November 5, 2009 /

Why Tuesday Could Be The Death Of Healthcare

Yesterday TPM ran a story talking about how Tuesday’s election made healthcare reform just a “bit easier”. Here is the basic overview of that reasoning: The NY-23 seat abdicated by Republican John McHugh (who resigned to become Secretary of the Army) went to Democrat Bill Owens–the first Democrat to hold the seat in over a […]

Yesterday TPM ran a story talking about how Tuesday’s election made healthcare reform just a “bit easier”. Here is the basic overview of that reasoning:

The NY-23 seat abdicated by Republican John McHugh (who resigned to become Secretary of the Army) went to Democrat Bill Owens–the first Democrat to hold the seat in over a century. And the CA-10 seat abdicated by Democrat Ellen Tauscher (who resigned to become Under Secretary of State for Arms Control and International Security Affairs) went to Democrat John Garamendi.

That creates some simple arithmetic. Yesterday, Democrats had 256 voting members in the House. By week’s end, they’ll have 258. Last week, House Speaker Nancy Pelosi could afford to lose no more than 38 Democratic votes on a landmark health care reform bill. Next week, after Owens and Garamendi are sworn in, she can lose up to 40. For legislation this historic and far-reaching, she’ll need every vote she can get–and both seem likely to support reform

Sadly this little celebratory post may have been premature. Democrats have never been good at reading the tea leafs, and that is becoming more evident as election 2009 fades further into history:

Democrats on Capitol Hill began a nervous debate Wednesday about the course President Obama has set for their party, with some questioning whether they should emphasize job creation over some of the more ambitious items on the president’s agenda.

The conversations came as White House officials insisted that the party’s gubernatorial defeats in Virginia and New Jersey had few implications for Obama’s standing or for Democratic prospects in the 2010 midterm elections.
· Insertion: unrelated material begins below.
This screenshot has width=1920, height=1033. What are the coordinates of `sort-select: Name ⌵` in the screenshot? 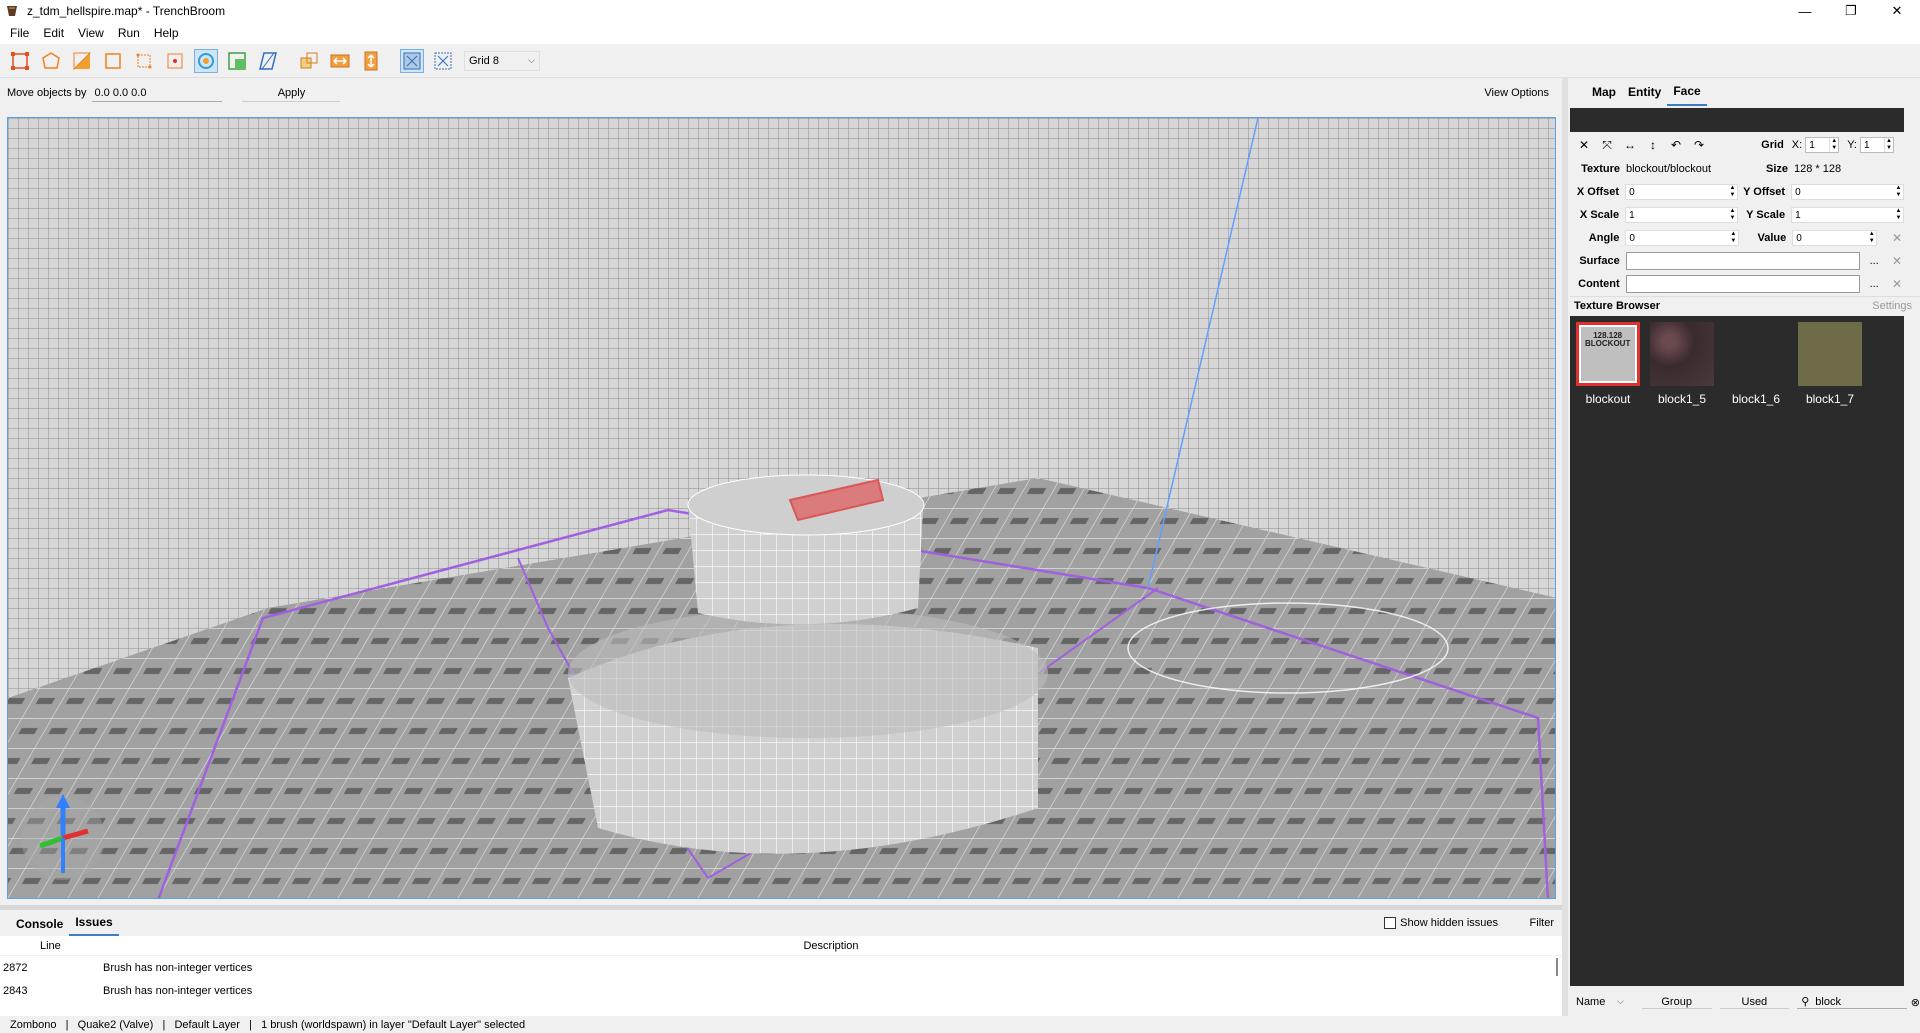 It's located at (1597, 1002).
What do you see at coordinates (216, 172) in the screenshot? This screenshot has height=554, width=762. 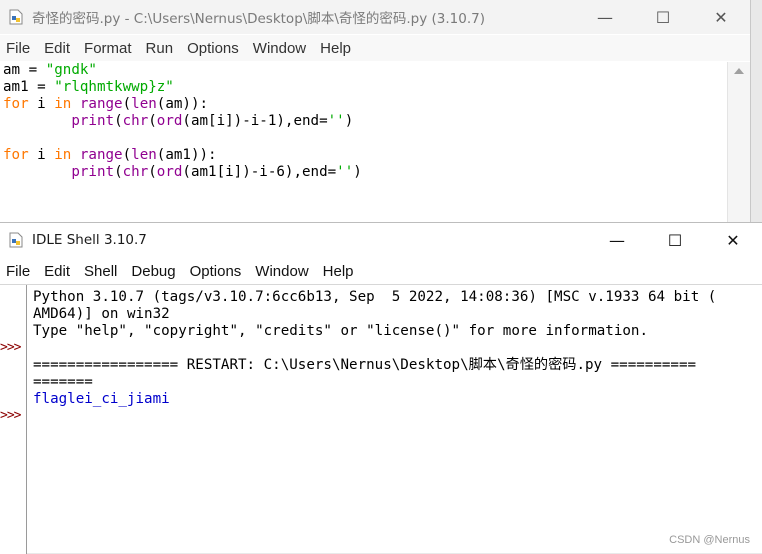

But moderate and conservative Democrats took a clear signal from Tuesday’s voting, warning that the results prove that independent voters are wary of Obama’s far-reaching proposals and mounting spending, as well as the growing federal debt. Liberal lawmakers, meanwhile, said the party’s shortcoming came in moving too slowly on health-care reform and other items that would satisfy a base becoming disenchanted with the failure to deliver rapid change in government.

As I posted yesterday the biggest failure of Creigh Deeds is that he ran against the Obama/Democratic agenda. This was an instant turnoff to the base that came out in overwhelming numbers last year and helped elect President Obama. It’s not that Obama wasn’t on the ballot –it’s that his agenda wasn’t.

Another failure has come in the way that Democrats have gone after healthcare reform. This country looses out on a lot of business because they have to fork out so much to insure employees. A perfect example is when Toyota decided to build a new plant in Ontario last year instead of their first choice of the United States. The big reason:

In addition to lower training costs, Canadian workers are also $4 to $5 cheaper to employ partly thanks to the taxpayer-funded health-care system in Canada, said federal Industry Minister David Emmerson.

“Most people don’t think of our health-care system as being a competitive advantage,” he said.

So we miss out on bringing business in because of the higher cost per employee companies have to face here.

This is where the Democrats have failed miserably on healthcare, and why they should have started with pushing universal coverage. Simply put, it plays into the possibility of creating far more jobs in the U.S.

Now we are stuck with spineless Democrats who are reading Tuesday’s results totally wrong and now could end up with no reform at all. It’s time for Democrats to stand on principal instead of listening to spin. It’s time for them to deliver on what they promised us last year.